CEWiT
- Founded: 7 July 2004
- Type: Research organisation
- Location: IITM Research Park, Kanagam Road, Taramani, Chennai, Tamil Nadu, India;
- Coordinates: 12°59′27″N 80°14′32″E﻿ / ﻿12.99091°N 80.24225°E
- Region served: Technology
- Product: Wireless Technology
- Key people: Department of Information Technology, IIT Madras, Indian Telecom Industry, TSDSI
- Website: www.cewit.org.in

= CEWiT (India) =

Centre of Excellence in Wireless Technology (CEWiT) is a nonprofit research society of IIT Madras set up to research potential innovations in wireless technology. The organisation was set up with support from the Ministry of Communication and IT and the Indian telecom industry.

==Overview==
CEWiT's research on broadband wireless technologies addresses a wide range of issues relating to air interface, core network & services, as well as actively contributing to 4G and 5G wireless standards, 3GPP LTE, LTE-Advanced, NR and IEEE 802.16m WiMAX.

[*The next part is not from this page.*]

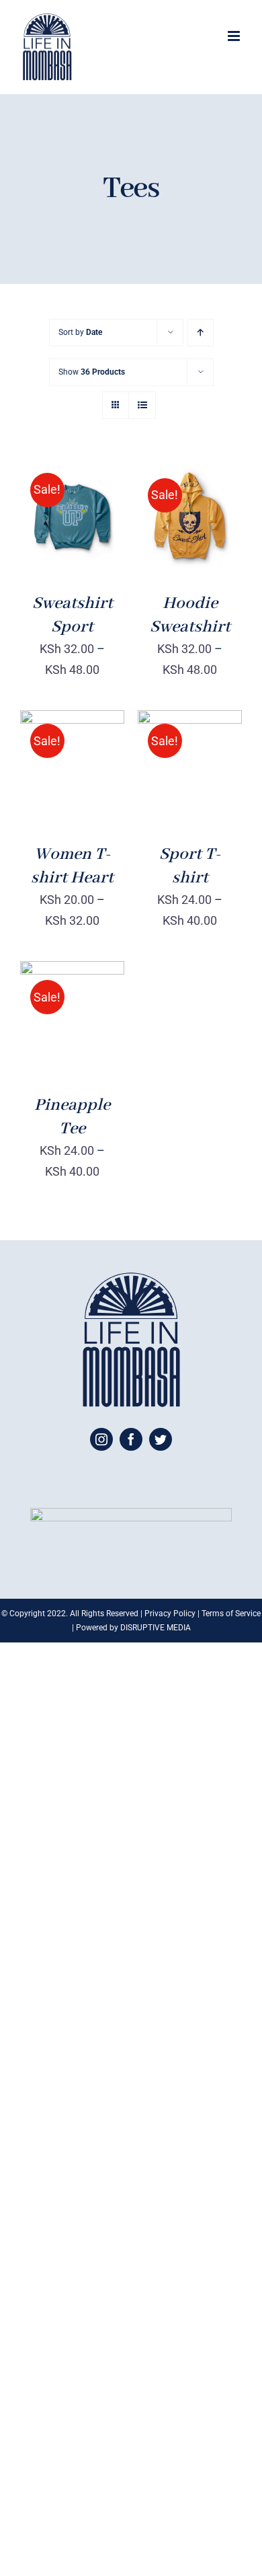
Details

In 2018, CEWiT, along with the Indian Institute of Technology Madras, Indian Institute of Technology Kanpur, Indian Institute of Technology Delhi, Indian Institute of Technology Hyderabad, Society for Applied Microwave Electronics Engineering and Research, and Indian Institute of Science received funding from the Indian Department of Telecommunications to build the indigenous 5G testbed for the Indian telecom market.